_Instructions_
1. Reproduce the part of the text on the Chinese Pharmaceutical Association that opens with the words containing "The Chinese Pharmaceutical" and closes with "Medicinal Chemistry (AFMC).".
2. According to the text on the Chinese Pharmaceutical Association, in what year was the association founded?

= Chinese Pharmaceutical Association =

Chinese regulatory and professional body

The Chinese Pharmaceutical Association is the regulatory and professional body for pharmacists and pharmaceutical scientists in China. It is headquartered in Beijing, and there are also offices nationwide. Founded in 1907, as a national professional pharmaceutical organization, it is one of the earliest and largest academic organizations in China. It is a member of Chinese Association for Science and Technology (CAST), International Pharmaceutical Federation (FIP), and Asian Federation for Medicinal Chemistry (AFMC).

==Members==
The CPA has around 100,000 individual members, including about 3000 seniors, and 33 group members all over China. It represents pharmacists from hospitals and institutions, and pharmaceutical research and industrial professionals as well as personnel from administration and education, with 13 committees of different specialty and 7 working committees affiliated, 14 academic periodicals and publications sponsored. The routine duties of CPA are carried out by its secretariat.

==Committee==
The committee of Hospital pharmacy section of CPA organizes conferences, meetings and seminars for pharmacists to exchange professional experiences and to improve the standards and the quality of clinical pharmacy services and pharmaceutical care. It issues guidelines on the management and administration of hospital pharmacy including dispensing, handling of medication and hospital pharmaceutical preparations. The committee also promotes the improvement of quality services, rational use of drugs, and the implementation of pharmaceutical care. Continuing education programs have been initiated by the CPA especially for young pharmacists.

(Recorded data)
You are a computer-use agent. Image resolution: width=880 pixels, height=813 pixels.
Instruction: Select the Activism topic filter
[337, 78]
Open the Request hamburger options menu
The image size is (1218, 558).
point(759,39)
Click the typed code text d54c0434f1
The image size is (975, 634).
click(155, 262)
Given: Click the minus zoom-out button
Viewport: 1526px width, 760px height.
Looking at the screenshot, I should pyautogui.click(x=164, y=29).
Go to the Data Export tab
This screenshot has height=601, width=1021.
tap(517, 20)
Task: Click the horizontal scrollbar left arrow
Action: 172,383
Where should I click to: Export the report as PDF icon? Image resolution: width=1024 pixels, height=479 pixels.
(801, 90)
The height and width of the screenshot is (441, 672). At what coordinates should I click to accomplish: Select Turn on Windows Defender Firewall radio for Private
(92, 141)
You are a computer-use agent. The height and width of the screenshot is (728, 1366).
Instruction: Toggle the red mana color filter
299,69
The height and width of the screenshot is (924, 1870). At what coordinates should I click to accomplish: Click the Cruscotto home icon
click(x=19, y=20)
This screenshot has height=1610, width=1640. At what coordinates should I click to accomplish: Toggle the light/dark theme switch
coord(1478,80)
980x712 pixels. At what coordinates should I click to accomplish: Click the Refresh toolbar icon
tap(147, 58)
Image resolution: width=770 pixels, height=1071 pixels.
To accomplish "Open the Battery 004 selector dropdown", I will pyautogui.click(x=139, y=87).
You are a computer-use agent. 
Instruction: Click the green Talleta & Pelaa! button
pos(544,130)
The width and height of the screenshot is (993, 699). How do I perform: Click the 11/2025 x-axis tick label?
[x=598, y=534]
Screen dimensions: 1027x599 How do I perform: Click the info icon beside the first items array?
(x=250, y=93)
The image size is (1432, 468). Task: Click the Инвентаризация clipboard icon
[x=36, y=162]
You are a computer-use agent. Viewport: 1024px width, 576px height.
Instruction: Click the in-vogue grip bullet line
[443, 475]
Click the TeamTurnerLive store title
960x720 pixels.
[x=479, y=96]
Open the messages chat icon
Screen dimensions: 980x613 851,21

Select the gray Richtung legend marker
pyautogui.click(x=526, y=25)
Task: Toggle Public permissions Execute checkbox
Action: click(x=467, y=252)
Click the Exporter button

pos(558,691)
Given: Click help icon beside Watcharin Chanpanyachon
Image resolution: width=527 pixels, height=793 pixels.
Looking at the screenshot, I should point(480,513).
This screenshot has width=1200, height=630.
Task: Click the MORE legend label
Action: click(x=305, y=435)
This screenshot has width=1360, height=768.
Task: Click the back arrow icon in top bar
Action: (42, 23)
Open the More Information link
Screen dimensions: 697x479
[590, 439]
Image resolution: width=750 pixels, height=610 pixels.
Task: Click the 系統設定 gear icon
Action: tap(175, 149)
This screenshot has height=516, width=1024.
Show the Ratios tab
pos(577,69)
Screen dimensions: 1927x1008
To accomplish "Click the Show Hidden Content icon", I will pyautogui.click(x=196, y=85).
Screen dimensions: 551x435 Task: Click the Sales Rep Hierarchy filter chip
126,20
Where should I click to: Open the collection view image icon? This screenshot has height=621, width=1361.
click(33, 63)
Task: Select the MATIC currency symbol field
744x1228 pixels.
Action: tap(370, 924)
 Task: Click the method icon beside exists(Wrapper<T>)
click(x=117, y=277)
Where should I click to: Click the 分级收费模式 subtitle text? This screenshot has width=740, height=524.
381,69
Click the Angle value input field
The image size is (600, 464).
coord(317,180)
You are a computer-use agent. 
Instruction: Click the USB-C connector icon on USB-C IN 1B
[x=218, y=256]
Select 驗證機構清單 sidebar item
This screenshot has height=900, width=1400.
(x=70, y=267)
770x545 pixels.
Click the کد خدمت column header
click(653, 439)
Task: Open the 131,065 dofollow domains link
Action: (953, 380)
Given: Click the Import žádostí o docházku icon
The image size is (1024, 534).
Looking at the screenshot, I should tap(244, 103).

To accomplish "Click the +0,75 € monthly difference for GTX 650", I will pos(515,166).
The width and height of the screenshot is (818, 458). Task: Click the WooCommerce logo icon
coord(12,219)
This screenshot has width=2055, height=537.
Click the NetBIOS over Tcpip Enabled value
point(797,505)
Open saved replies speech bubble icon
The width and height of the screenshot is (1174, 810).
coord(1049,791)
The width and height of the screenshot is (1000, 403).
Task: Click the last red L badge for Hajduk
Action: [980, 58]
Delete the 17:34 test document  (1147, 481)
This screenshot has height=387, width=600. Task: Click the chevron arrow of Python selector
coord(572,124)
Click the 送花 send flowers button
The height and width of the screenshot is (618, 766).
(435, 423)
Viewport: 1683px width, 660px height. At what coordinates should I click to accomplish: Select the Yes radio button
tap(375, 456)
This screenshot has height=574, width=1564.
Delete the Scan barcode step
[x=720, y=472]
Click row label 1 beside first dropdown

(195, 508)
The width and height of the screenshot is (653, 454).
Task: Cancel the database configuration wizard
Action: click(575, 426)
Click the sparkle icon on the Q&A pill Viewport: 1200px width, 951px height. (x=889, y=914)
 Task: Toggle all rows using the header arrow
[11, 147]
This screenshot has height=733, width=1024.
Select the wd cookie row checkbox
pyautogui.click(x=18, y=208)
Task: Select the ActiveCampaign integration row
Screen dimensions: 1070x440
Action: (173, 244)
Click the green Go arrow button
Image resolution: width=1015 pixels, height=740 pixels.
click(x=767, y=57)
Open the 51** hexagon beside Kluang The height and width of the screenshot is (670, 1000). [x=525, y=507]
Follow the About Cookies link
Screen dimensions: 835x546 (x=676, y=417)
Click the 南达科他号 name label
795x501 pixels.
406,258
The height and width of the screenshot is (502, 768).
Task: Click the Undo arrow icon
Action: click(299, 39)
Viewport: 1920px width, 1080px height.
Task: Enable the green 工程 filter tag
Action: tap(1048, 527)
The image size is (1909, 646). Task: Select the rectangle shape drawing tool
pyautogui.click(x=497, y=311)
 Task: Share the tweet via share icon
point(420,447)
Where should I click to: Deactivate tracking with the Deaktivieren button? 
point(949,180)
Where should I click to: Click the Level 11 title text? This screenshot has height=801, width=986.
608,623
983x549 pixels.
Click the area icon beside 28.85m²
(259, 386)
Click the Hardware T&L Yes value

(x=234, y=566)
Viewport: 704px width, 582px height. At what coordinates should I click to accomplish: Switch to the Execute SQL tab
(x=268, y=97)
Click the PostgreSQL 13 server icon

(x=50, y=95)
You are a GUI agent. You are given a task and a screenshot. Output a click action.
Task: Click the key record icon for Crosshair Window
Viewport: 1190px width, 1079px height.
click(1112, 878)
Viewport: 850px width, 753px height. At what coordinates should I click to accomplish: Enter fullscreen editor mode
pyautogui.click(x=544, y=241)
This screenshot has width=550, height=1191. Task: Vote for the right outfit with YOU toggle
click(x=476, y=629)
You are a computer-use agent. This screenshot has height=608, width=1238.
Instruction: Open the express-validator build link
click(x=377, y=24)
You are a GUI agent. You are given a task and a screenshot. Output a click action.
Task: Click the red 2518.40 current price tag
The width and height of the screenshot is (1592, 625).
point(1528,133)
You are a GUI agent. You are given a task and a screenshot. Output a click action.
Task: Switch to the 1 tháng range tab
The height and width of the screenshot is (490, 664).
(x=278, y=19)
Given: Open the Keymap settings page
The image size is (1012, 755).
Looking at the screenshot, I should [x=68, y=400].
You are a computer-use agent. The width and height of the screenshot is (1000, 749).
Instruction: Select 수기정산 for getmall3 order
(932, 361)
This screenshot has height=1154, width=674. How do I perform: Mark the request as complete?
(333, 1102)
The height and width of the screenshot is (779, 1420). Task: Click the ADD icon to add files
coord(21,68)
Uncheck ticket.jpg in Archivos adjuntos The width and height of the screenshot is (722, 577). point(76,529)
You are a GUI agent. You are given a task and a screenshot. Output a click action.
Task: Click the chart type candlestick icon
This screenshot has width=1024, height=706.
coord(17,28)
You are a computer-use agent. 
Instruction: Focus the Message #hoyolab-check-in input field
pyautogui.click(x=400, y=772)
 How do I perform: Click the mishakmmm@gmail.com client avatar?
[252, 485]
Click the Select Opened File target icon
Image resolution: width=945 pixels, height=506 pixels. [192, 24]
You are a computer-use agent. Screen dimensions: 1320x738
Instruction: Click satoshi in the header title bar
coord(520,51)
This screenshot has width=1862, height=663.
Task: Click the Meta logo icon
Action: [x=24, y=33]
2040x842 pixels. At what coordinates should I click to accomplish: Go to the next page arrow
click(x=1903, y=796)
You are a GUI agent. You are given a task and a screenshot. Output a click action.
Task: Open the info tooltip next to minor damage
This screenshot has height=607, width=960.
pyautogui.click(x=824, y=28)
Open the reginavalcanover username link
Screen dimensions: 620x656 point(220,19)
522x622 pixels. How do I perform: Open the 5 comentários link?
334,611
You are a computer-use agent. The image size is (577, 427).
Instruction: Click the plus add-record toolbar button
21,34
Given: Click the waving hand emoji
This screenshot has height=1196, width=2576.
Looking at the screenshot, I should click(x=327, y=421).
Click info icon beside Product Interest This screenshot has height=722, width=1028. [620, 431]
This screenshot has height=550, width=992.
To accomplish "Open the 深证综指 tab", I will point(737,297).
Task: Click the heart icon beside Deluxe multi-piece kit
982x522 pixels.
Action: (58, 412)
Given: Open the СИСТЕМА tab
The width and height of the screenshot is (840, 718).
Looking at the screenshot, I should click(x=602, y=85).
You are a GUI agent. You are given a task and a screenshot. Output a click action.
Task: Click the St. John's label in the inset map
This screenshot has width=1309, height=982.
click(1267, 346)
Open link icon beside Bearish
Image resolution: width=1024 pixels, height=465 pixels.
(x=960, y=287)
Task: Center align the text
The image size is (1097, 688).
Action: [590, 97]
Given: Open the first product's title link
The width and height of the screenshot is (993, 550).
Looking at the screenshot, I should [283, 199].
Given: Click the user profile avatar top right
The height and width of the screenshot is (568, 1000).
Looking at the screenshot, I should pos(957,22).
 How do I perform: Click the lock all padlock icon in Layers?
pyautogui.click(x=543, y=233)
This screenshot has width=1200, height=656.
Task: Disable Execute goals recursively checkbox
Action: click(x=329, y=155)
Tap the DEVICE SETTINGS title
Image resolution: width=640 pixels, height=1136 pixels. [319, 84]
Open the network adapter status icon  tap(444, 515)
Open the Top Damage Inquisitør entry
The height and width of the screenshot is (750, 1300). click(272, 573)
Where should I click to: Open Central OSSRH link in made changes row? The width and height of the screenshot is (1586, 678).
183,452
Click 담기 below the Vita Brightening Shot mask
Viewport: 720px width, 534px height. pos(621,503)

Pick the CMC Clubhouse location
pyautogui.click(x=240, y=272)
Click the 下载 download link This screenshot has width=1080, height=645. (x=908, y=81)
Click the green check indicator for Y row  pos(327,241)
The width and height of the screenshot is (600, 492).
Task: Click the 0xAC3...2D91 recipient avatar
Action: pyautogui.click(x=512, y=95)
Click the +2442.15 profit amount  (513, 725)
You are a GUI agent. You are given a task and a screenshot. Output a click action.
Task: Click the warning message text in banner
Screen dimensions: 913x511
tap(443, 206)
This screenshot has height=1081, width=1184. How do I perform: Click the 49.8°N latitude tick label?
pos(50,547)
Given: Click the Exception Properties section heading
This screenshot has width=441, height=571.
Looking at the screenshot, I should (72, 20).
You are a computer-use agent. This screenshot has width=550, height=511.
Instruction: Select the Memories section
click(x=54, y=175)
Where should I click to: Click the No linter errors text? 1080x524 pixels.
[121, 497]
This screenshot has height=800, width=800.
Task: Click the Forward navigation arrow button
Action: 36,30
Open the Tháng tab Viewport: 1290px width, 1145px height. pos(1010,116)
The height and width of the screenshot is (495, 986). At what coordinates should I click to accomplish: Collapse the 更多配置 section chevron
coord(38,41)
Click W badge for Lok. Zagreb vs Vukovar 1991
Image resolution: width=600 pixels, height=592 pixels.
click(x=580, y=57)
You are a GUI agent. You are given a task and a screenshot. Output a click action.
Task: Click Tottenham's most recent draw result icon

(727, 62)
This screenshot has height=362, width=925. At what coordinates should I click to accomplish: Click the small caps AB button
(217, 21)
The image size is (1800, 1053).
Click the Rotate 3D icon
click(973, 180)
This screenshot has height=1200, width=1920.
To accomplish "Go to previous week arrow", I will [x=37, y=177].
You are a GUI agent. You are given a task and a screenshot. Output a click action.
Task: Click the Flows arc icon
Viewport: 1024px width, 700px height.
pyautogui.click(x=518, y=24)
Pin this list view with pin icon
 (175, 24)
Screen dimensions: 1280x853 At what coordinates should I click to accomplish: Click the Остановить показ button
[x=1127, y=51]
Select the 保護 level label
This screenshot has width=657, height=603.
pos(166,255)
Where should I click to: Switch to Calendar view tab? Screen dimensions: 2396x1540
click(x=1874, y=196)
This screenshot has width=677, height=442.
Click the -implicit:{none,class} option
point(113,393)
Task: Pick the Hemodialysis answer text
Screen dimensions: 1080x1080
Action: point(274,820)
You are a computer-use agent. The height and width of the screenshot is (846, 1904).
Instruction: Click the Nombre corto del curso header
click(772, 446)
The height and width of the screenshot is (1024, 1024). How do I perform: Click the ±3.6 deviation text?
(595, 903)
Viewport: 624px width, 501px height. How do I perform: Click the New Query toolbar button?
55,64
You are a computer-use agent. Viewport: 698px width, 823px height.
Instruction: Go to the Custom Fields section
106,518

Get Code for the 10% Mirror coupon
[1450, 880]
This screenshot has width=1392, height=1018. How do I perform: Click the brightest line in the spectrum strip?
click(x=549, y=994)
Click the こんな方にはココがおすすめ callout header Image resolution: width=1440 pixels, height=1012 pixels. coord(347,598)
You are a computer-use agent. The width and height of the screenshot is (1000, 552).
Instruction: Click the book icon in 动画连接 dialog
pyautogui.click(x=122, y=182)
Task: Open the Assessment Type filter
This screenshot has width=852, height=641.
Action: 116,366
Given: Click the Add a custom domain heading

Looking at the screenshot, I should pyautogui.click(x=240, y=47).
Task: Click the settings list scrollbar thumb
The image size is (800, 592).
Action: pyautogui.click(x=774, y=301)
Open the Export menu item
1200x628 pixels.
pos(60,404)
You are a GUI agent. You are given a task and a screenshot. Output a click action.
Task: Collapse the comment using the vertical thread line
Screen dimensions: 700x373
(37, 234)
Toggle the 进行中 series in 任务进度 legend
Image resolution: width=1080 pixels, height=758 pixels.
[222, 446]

_Solutions by task_
1.
The Chinese Pharmaceutical Association is the regulatory and professional body for pharmacists and pharmaceutical scientists in China. It is headquartered in Beijing, and there are also offices nationwide. Founded in 1907, as a national professional pharmaceutical organization, it is one of the earliest and largest academic organizations in China. It is a member of Chinese Association for Science and Technology (CAST), International Pharmaceutical Federation (FIP), and Asian Federation for Medicinal Chemistry (AFMC).

2. 1907